WTF is a FEROX? Oh, apparently it translates from Italian as Fierce, thereby effectively titling Umberto Lenzi’s CANNIBAL FEROX as FIERCE CANNIBAL. Learn something new everyday, ay? Etymology lesson aside, if one had to bestow a silver medal to the rash of late 70s and early 80s cannibal flicks, you’d be hard-pressed to find a worthier contender than this here bastion of flesh-ingesting sleaze. Just as JUNGLE HOLOCAUST served as preamble to CANNIBAL HOLOCAUST for director Ruggero Deodato, FEROX comes on the heels of Lenzi’s EATEN ALIVE! made a year prior (he even used the same music in both), all of which take place in a South American jungle.

#8. THE RUINS (2008)

Hey, wasn’t there a movie called JOHN TUCKER MUST DIE released like 10 years ago? Well, in THE RUINS, that very thing happens when the real life actor Jonathan Tucker and his friends succumb to a violently vitiating jungle-vine in the 2008 Mexican Jungle set horror flick THE RUINS. Go f*cking figure! I recall clocking this flick with a friend of mine, both of us being slightly caught off guard the botanically bizarre curvature the story took in the second half. It wasn’t until I saw the flick again that I fully appreciated its ancient archeological horror story about a sacred sacrificial temple that can harness nature to harm human interference.

#10. BURDEN OF DREAMS (1982)

A couple of things to start. First, it’s always a wise idea to have the great Werner Herzog kick off your Friday night bash.
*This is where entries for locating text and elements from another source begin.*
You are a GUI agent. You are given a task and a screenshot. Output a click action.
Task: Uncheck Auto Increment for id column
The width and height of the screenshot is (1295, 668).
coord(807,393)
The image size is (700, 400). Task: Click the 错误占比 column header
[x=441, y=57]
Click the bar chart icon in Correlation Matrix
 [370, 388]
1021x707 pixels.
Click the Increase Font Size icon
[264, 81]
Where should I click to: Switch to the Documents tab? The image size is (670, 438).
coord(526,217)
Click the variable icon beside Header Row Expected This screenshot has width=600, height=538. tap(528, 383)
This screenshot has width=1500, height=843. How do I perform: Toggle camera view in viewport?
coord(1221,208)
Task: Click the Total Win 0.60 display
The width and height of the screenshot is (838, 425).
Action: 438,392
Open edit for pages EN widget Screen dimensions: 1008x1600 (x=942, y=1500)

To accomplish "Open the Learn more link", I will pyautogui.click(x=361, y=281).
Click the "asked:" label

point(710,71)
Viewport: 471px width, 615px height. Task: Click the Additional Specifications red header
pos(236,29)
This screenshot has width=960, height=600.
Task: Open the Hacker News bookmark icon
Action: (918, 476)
Second, while it’s technically a documentary, anyone who’s seen the 1982 film BURDEN OF DREAMS – a behind the scenes account of the making of FITZCARRALDO – knows full well how palpably dangerous and inescapably terrifying the jungle truly is. I love this movie, urge all who’ve not seen it to do so ASAP, even if you’ve never seen FITZCARRALDO. The way Herzog films his wholehearted immersion into the jungle and his articulated wisdom on the setting, aside from the sheer beauty of the real locations, make this one of the most frightening docs ever produced!

#9. THE GREEN INFERNO (2013)

Even as an unabashed and openhearted CANNIBAL HOLOCAUST knockoff, Eli Roth always finds a way to brandish his baleful brand of bat-shite insanity, and he does so in no short order with THE GREEN INFERNO. I mean, I’m not sure his now wife Lorena Izzo has yet to forgive him for the unthinkably mortifying tribalism he put her through in the film, but hey, never know. She did stick with him through KNOCK KNOCK. Oh we jape, only to say this f*cked up gut-churning, flesh-munching jamboree of ultra-violence is among some of Roth’s finest work as a director. Let’s hope he brings the same vicious vim and vigor when grants Bruce Willis a DEATH WISH next weekend!